I Magdzia zatonęła w ciemnościach wraz z innymi. Nie lubiła sama wracać do domu o tej porze, a szczególnie bała się przechodzić koło cmentarza. Gruba Zuzia dopiero niedawno opowiedziała jej prawdziwą historję o duchach. Lękliwie wciskała się Magdzia między idących robotników, którzy szli tuż za Jakóbem Brzózką i Rybakiem Rochem. Ponuro czerniła się droga przed robotnikami wracającymi do domu. Tarcza księżyca skryła się za pobliskie pagórki.
Czuwały tylko światła w fabryce, były widocznie zmęczone, bo ze smutkiem jakoś spoglądały przez okna w czarną przestrzeń pól. Gdy Anielka wraz z innemi dziećmi weszła do sali, musiała natychmiast przytknąć chustkę do nosa. Ostra woń lamp naftowych zaparła jej poprostu oddech w piersiach. Ale po chwili już żadnego zapachu nie czuła.

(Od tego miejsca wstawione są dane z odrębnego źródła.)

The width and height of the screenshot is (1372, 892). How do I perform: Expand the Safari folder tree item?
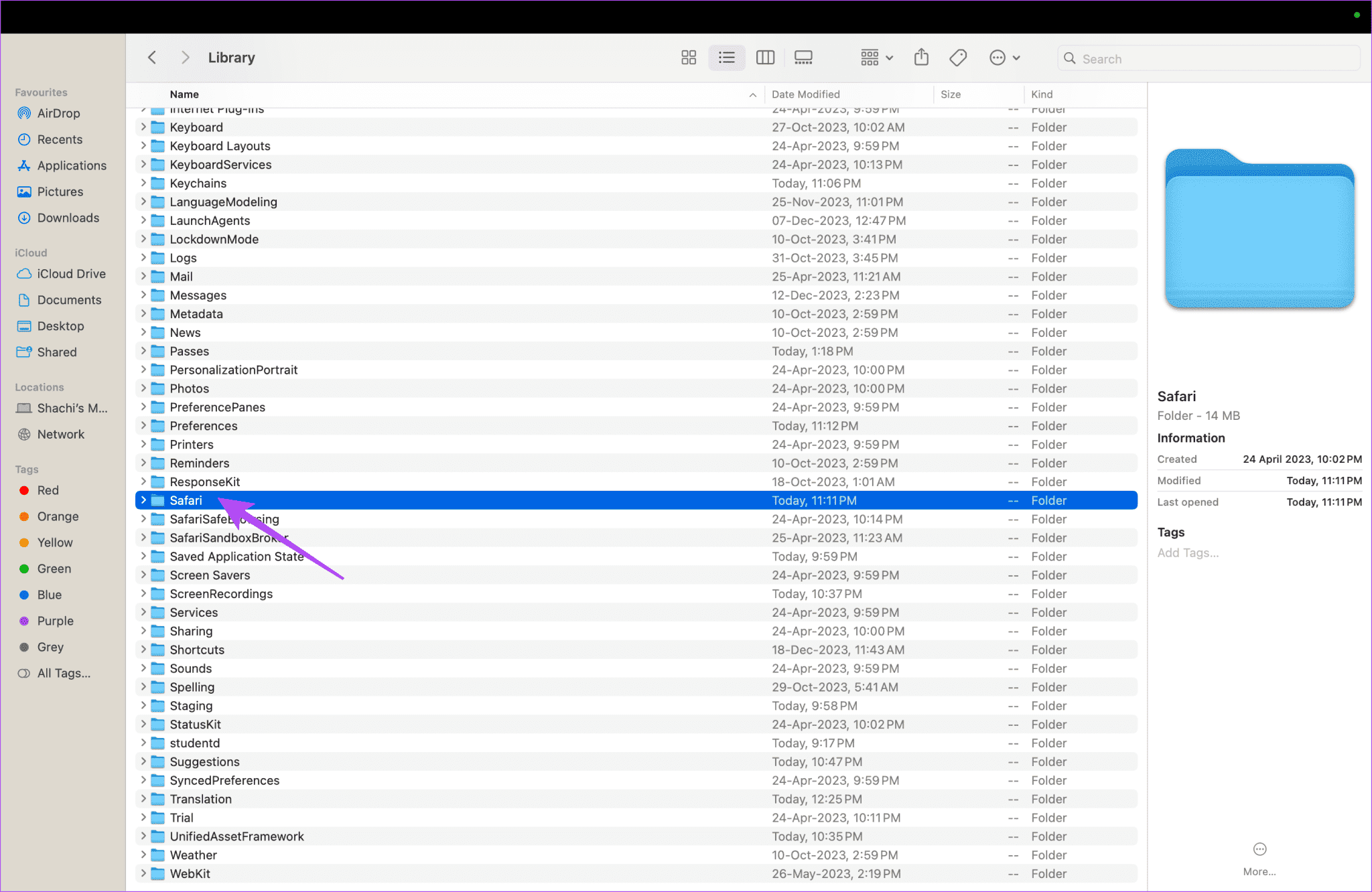pyautogui.click(x=142, y=500)
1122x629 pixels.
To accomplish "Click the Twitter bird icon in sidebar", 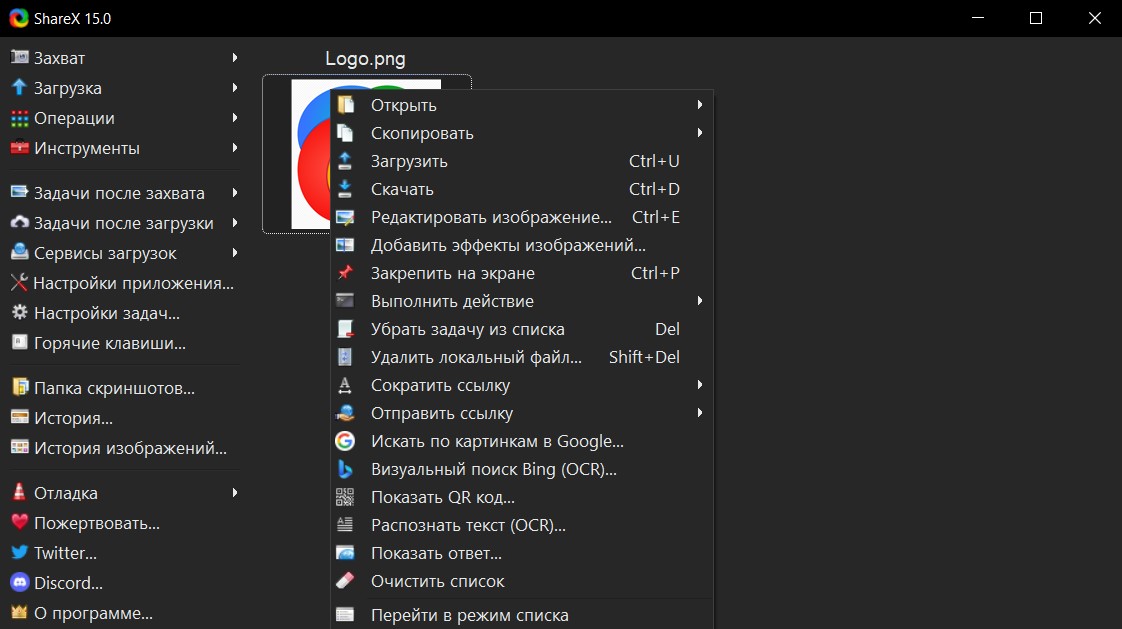I will 19,553.
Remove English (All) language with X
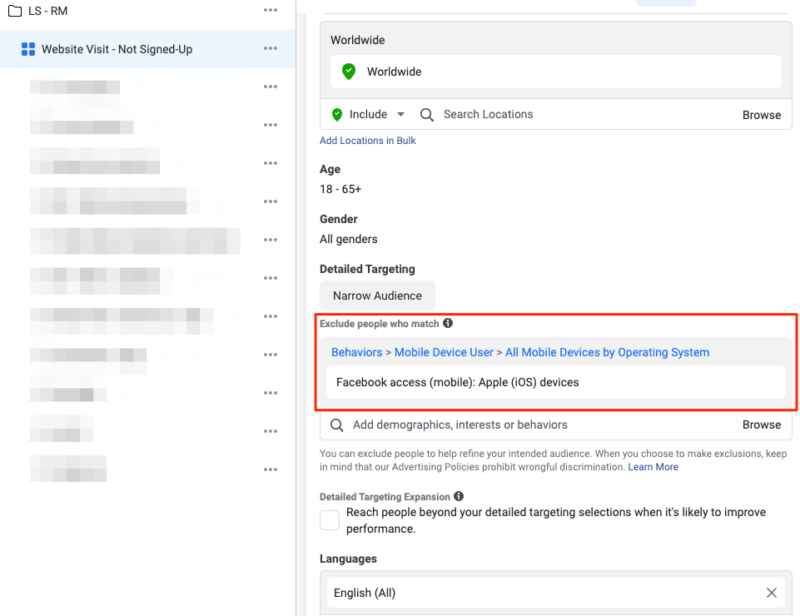The width and height of the screenshot is (800, 616). (x=771, y=593)
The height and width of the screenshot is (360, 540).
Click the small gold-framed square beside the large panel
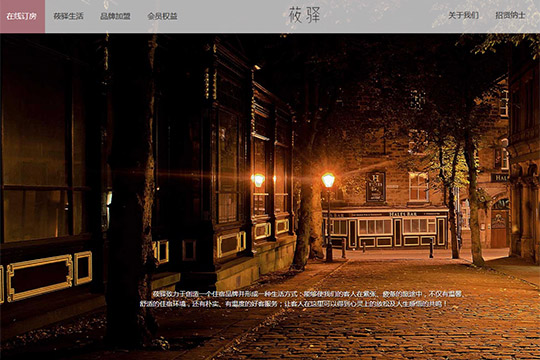point(83,268)
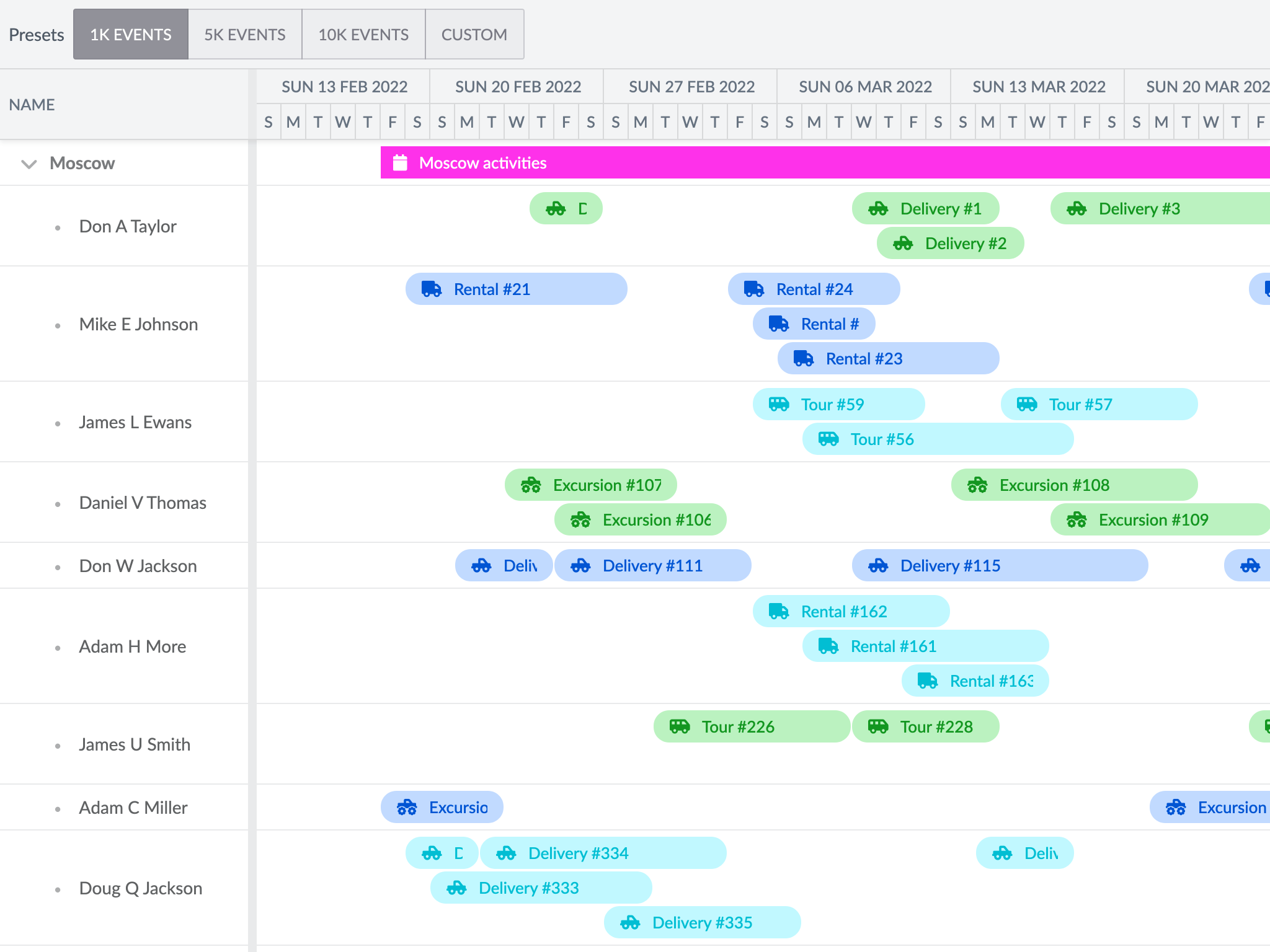Collapse the Moscow resource group
The image size is (1270, 952).
point(27,164)
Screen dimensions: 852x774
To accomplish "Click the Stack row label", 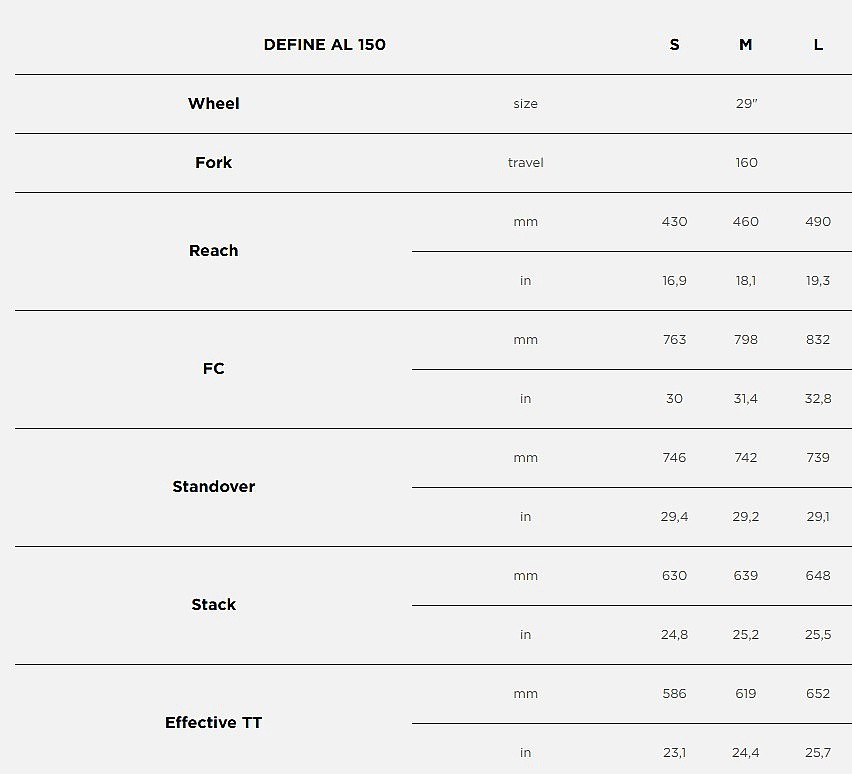I will pyautogui.click(x=213, y=604).
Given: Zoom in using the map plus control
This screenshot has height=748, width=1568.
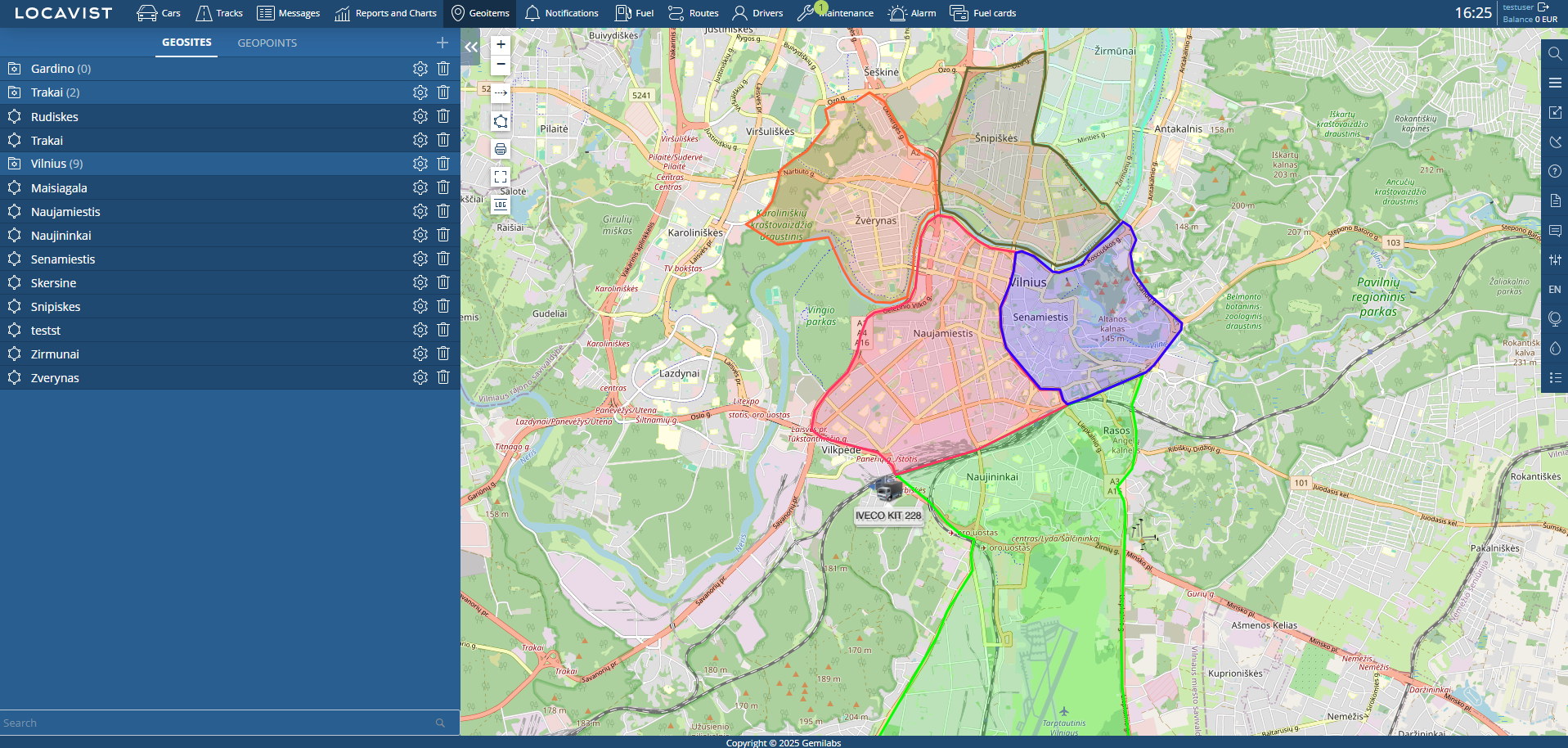Looking at the screenshot, I should tap(500, 45).

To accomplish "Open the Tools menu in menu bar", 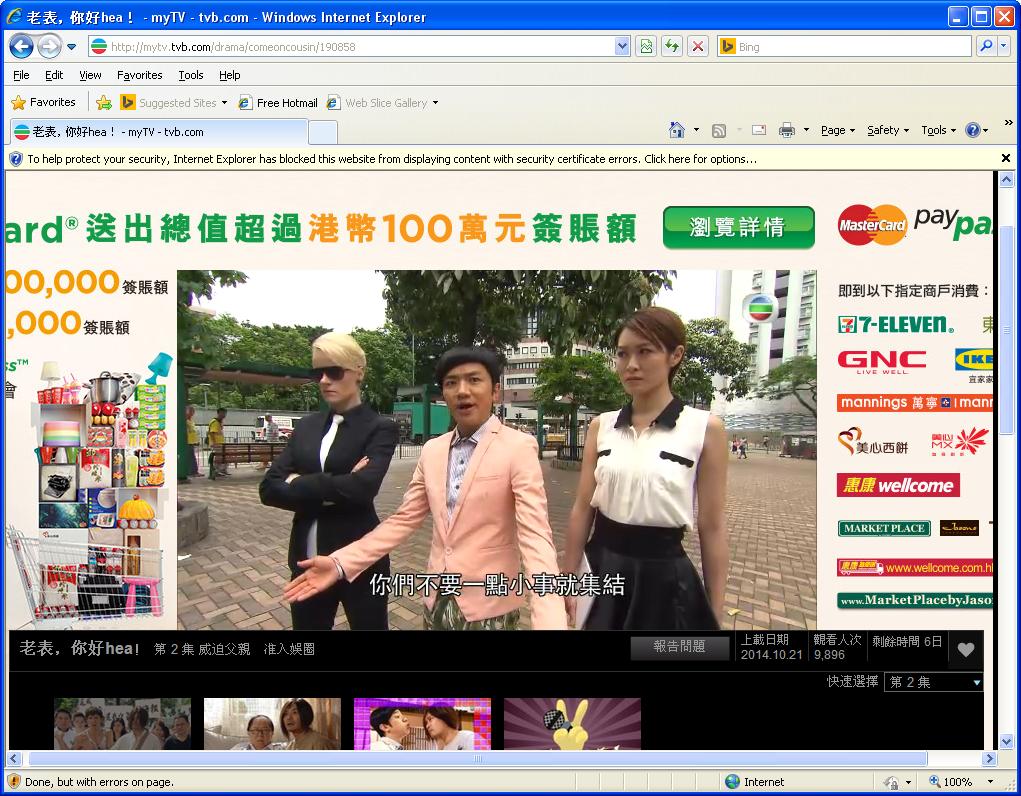I will 190,75.
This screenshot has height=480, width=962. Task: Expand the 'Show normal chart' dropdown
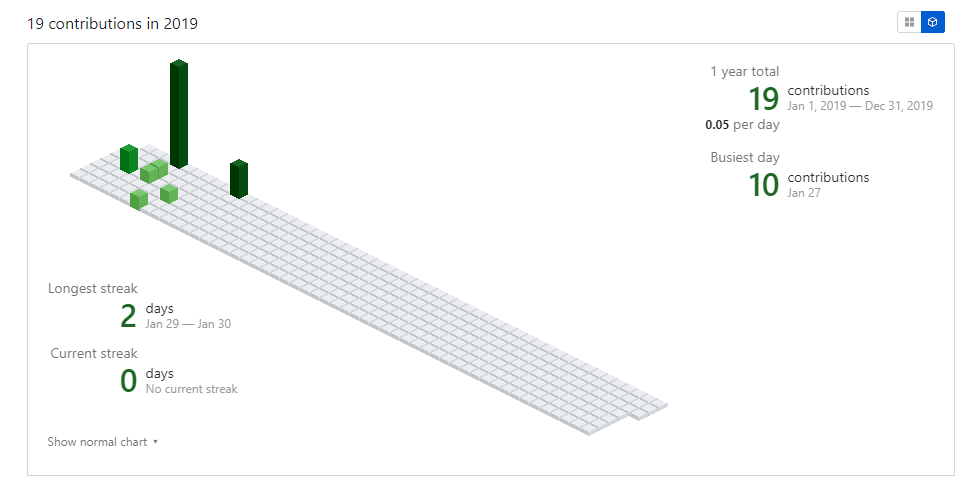[x=102, y=442]
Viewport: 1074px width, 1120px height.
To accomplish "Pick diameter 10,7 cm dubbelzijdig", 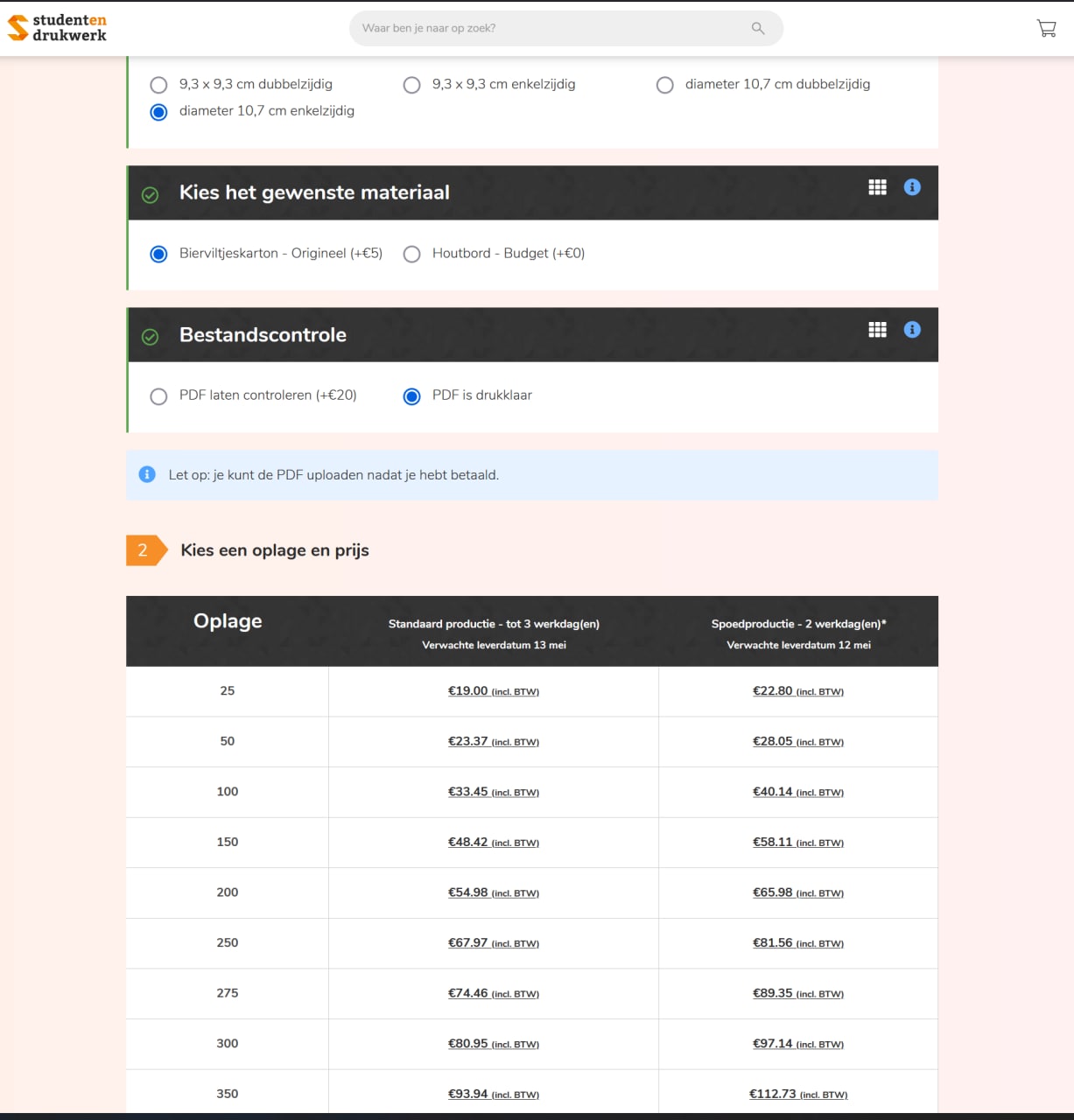I will pos(665,85).
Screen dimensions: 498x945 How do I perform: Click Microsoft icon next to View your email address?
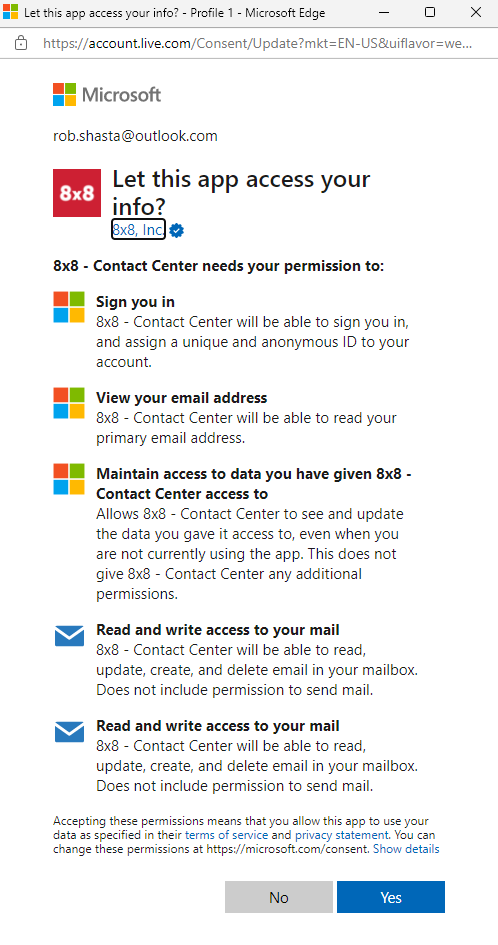(x=69, y=403)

Właściwie Anielka wciąż jeszcze spała, chociaż dotykała bawełnianych nici, śliniła palce i czyściła aksamit walców. Napół sennie spoglądała na postacie, krzątające się przy maszynach, A maszyny wyśpiewywały ciągle jedną i tę samą melodję.
Dopiero gdy przez okna wtargnął szary świt do sali i począł walczyć z światłem lamp, Anielka ocknęła się. Dzień! Żeby tak na chwilę wyjrzeć na dwór, tylko na chwileczkę! Gdy na wieży kościelnej wybiła szósta, majstrowie ogłosili przerwę. Anielka wybiegła na dziedziniec.
— Nie wolno wychodzić! — wołał za nią Jakób Brzózka, gdy zbiegała po schodach.
Nie słyszała jednak. Powietrze! Słońce! Anielka wybiegła na blask słoneczny i odetchnęła głęboko. Kąpała w słońcu swe obolałe nogi i zanurzała je w trawie. Wybiegła przed bramę i przystanęła na wąskiej ścieżce, tuż przy drewnianej ławce. Ach, słońce! Słońce! Ciepło słoneczne przypłynęło przez całe ciało Anielki. Uśmiechnęła się i przymknęła oczy. Teraz zjem chleb, pomyślała. Usiądę na tej ławeczce i będę jadła. Nagle ukazała się zadyszana Basia.
— Masz natychmiast wracać, Anielciu! Majster cię widział. Nie wolno z fabryki wychodzić.
Anielka obejrzała się.
— Dlaczego? Przecież tu jest o wiele ładniej?
— Chodź prędko! — nastawała Basia. — Można w korytarzu usiąść na skrzyni i zjeść śniadanie.
Anielka wsunęła z powrotem chleb do kieszeni. W serduszku jej coś się załamało. Wolniutko, z szeroko rozwartemi, pociemniałemi oczami, wracała do budynku fabrycznego.
Znowu maszyny warczały, pasy rzemienne przesuwały się, a Anielka z tęsknotą wyczekiwała południa. Będzie mogła wówczas pójść do domu i wróci tu dopiero o dwunastej w nocy.